## THE TASK
Line count for "step": tally the lines of the records below that contain it, and give only that number.

===============

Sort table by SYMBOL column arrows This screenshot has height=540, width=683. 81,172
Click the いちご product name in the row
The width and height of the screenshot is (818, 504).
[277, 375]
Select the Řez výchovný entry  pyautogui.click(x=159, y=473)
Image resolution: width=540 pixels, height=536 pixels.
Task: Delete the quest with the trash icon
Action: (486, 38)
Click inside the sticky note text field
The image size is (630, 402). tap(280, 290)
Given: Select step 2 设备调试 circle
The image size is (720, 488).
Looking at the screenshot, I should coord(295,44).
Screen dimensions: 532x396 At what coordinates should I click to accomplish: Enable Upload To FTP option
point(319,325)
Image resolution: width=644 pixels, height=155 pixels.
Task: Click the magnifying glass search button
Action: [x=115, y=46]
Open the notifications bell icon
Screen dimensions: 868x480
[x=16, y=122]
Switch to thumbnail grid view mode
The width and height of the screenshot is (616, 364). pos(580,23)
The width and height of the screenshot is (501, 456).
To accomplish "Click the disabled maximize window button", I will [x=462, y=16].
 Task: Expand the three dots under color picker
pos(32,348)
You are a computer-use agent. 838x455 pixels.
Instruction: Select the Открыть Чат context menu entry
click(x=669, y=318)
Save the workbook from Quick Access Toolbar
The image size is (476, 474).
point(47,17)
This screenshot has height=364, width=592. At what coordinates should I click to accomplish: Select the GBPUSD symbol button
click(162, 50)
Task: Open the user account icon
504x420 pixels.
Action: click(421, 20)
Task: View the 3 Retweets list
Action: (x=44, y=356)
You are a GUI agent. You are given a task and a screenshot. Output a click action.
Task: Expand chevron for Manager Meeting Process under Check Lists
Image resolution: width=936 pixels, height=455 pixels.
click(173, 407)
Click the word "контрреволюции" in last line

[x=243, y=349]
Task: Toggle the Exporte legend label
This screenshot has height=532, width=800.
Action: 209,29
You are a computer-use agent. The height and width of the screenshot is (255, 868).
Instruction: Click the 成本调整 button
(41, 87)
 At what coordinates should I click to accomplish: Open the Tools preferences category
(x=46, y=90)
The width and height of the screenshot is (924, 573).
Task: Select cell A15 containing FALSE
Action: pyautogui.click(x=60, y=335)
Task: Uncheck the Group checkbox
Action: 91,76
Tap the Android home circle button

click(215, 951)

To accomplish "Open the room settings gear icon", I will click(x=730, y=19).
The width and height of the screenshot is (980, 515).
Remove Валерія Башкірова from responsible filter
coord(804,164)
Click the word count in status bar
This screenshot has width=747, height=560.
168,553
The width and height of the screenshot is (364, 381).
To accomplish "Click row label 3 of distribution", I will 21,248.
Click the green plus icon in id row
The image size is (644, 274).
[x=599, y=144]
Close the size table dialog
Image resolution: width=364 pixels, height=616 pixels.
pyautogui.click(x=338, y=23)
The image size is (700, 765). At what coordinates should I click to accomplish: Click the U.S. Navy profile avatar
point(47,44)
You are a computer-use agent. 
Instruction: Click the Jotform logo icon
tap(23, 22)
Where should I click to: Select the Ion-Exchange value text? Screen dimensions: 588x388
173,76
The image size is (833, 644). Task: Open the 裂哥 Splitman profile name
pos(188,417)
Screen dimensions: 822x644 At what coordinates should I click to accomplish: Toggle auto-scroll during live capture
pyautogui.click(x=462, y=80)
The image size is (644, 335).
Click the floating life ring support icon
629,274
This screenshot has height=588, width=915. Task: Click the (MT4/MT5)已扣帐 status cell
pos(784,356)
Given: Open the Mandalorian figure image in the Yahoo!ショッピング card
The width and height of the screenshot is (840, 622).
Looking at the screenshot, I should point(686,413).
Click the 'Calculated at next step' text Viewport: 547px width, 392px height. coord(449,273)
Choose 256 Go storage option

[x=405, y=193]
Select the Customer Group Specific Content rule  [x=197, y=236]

===============

## WRITTEN REPLY
2